The bypass trust can be used to provide income to your spouse and/or other family members during the surviving spouse's lifetime. Subject to certain restrictions, you also are able to grant the trustee the power to distribute trust principal for particular needs of your spouse and/or other beneficiaries. If properly structured, the assets in the trust would not be included in your surviving spouse's estate—and would then "bypass" your spouse's taxable estate at his or her death and pass estate-tax free to the beneficiaries of the trust, even if the trust had grown significantly larger than the original exemption amount used to fund the trust at your death.

Any amount in excess of the current federal estate tax exemption amount that is used to fund a bypass trust is usually distributed outright to the surviving spouse or is used to fund a marital trust or qualified terminable interest property (QTIP) trust.

In the past, when a will did not include a bypass trust or when there was not sufficient solely-owned assets to fund it, the estate tax exemption of the first spouse to die is essentially wasted. Starting in 2013, however, the necessity for including a bypass trust in your will if you are married has been eliminated. The new law allows the surviving spouse to utilize the first spouse's unused estate tax exemption amount without the need to use a bypass trust, but to do so the surviving spouse must complete and file certain paperwork with the IRS after the death of the first spouse. This is referred to as a "portability" provision.

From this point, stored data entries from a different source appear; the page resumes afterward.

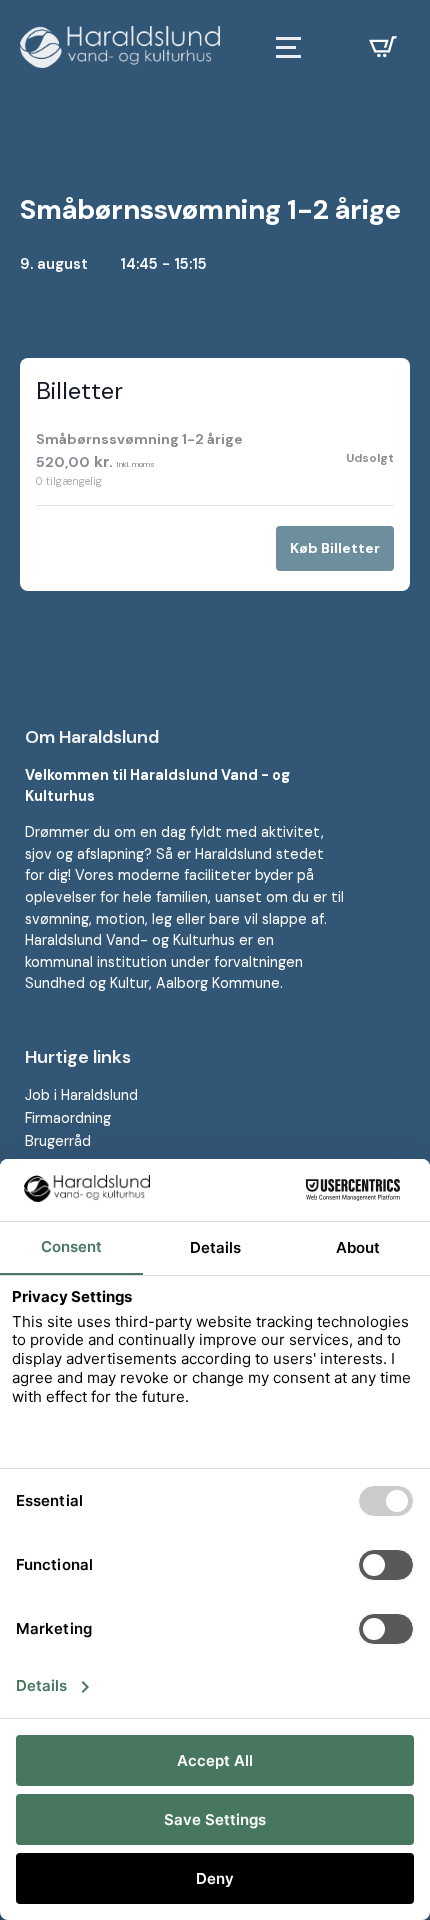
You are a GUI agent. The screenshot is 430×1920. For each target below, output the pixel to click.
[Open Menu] (288, 47)
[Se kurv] (383, 47)
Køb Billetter (335, 548)
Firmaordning (68, 1118)
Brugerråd (58, 1141)
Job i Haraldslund (81, 1095)
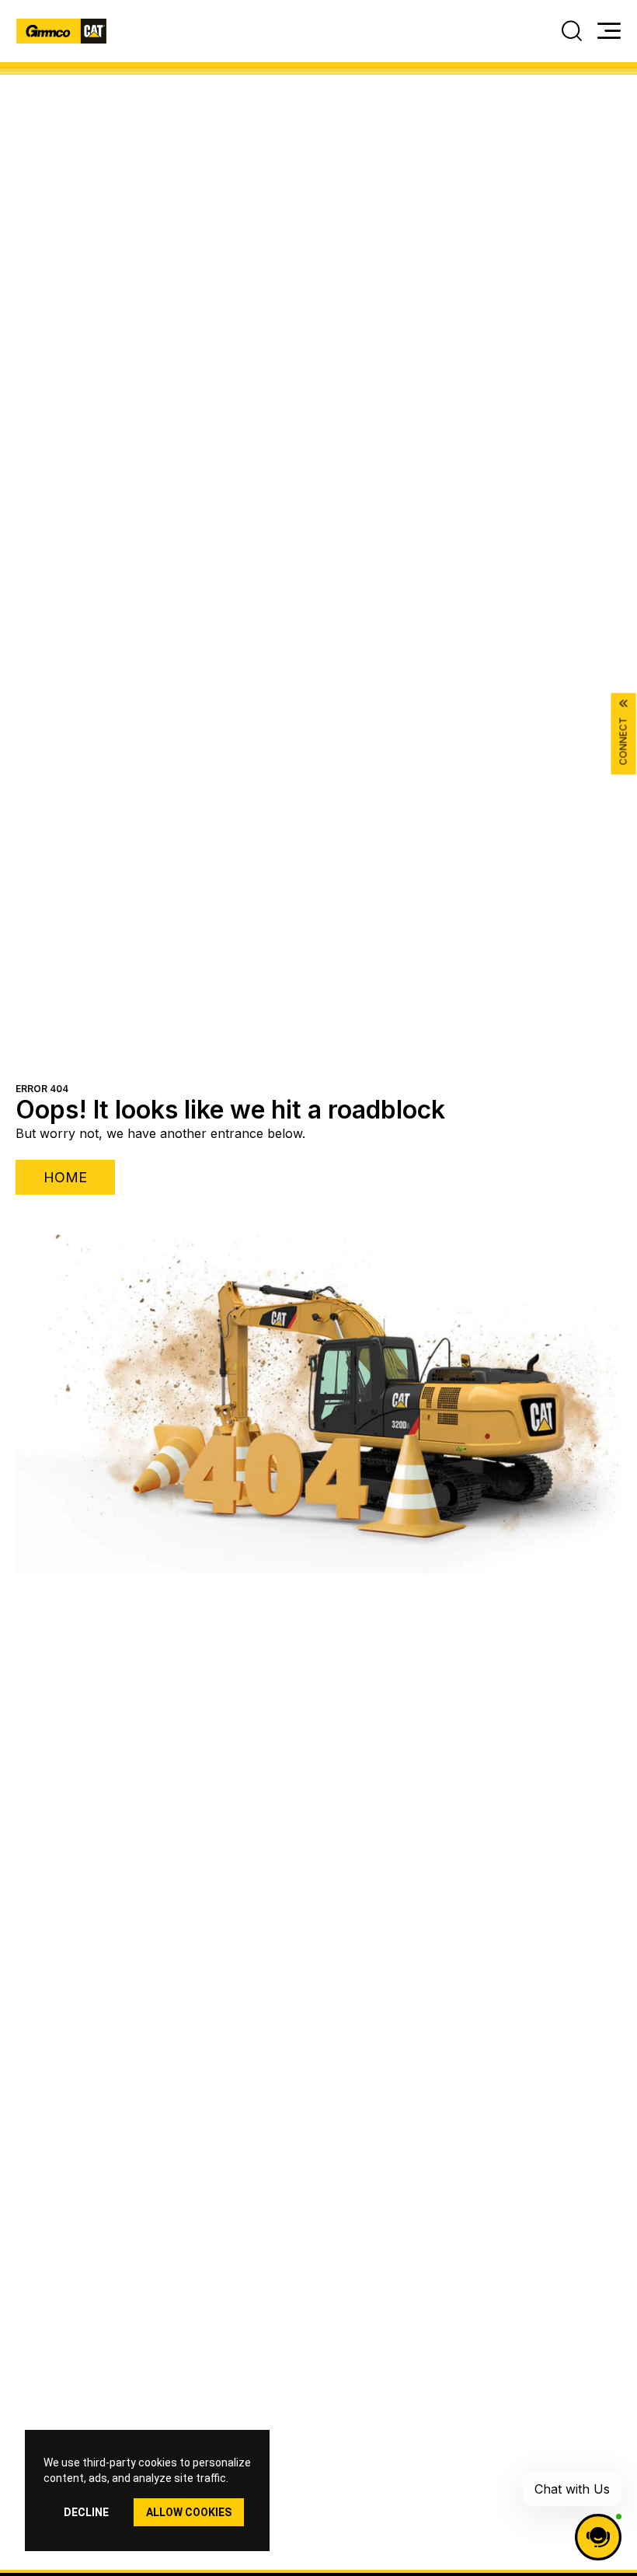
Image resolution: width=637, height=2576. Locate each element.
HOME (65, 1177)
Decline (86, 2512)
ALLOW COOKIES (188, 2512)
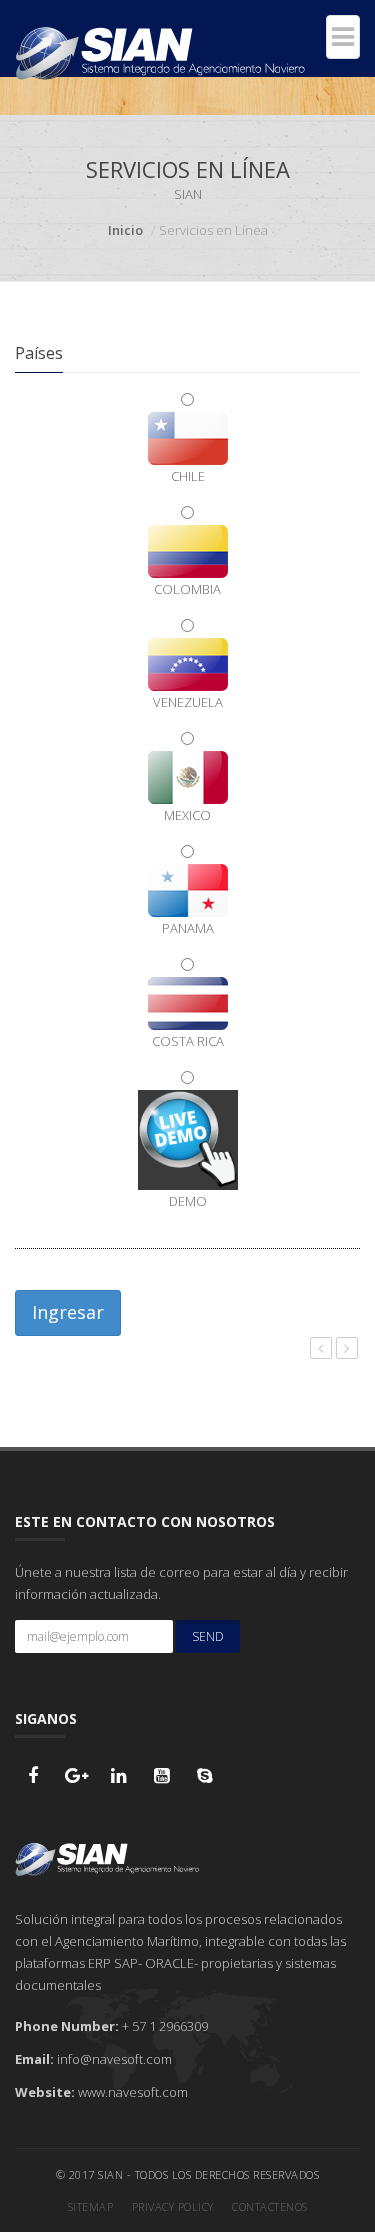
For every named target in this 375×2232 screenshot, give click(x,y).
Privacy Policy (173, 2206)
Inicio (125, 230)
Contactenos (270, 2206)
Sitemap (91, 2206)
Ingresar (68, 1312)
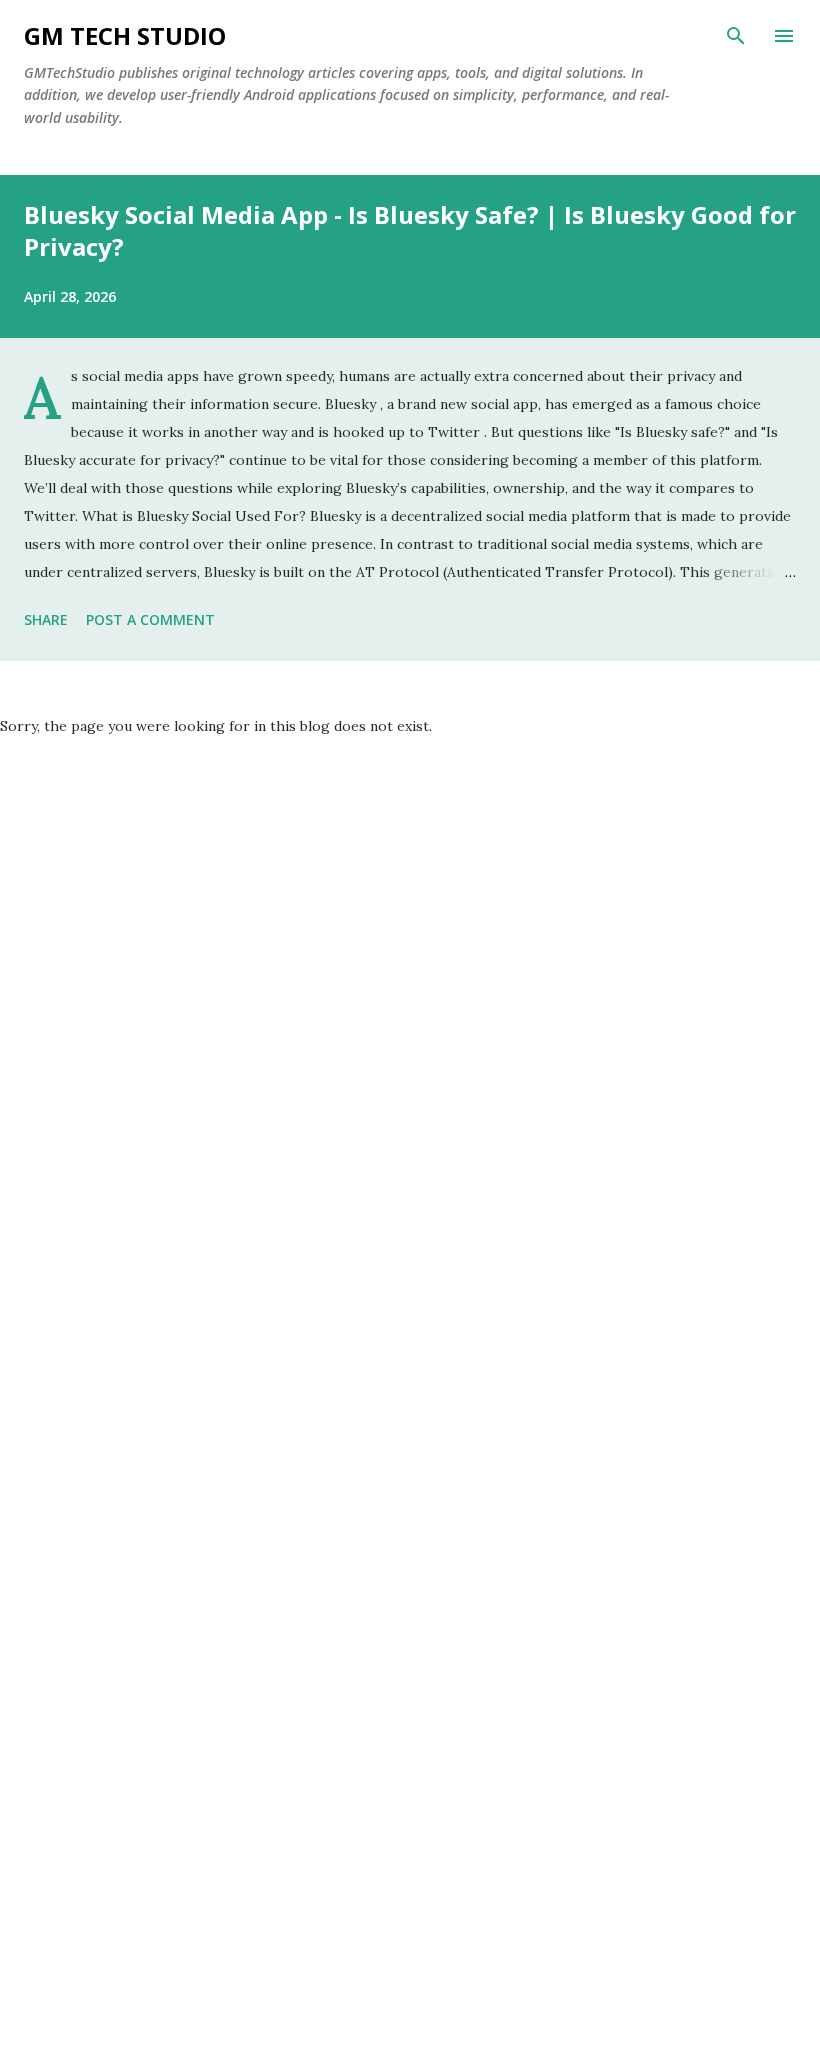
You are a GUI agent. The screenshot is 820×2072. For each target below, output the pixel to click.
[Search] (736, 36)
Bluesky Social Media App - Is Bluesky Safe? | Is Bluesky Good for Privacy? (410, 230)
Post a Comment (150, 619)
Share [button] (46, 619)
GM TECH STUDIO (125, 35)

Nevertheless, even with this law, bypass trusts can offer advantages for some investors with relatively large estates. For example, if the portability provision, rather than a bypass trust, is used, growth in the assets are not excluded from the gross estate of the surviving spouse and may run up against the estate tax exemption amount in effect when the surviving spouse dies. Or, if the surviving spouse remarries and is the survivor of that subsequent marriage, the unused exclusion from the first marriage will be lost. Also, keep in mind that for both bypass trusts and the portability strategy, any lifetime gifts you make that are taxable will decrease your estate tax exemption amount, thus decreasing the amount that can be put into a bypass trust at your death or the amount that your spouse can use under the portability strategy.

*If you are married and you and your spouse are both US citizens. If one spouse is not a U.S. citizen, different marital deduction rules apply. Consult an estate planning attorney or tax advisor for further details.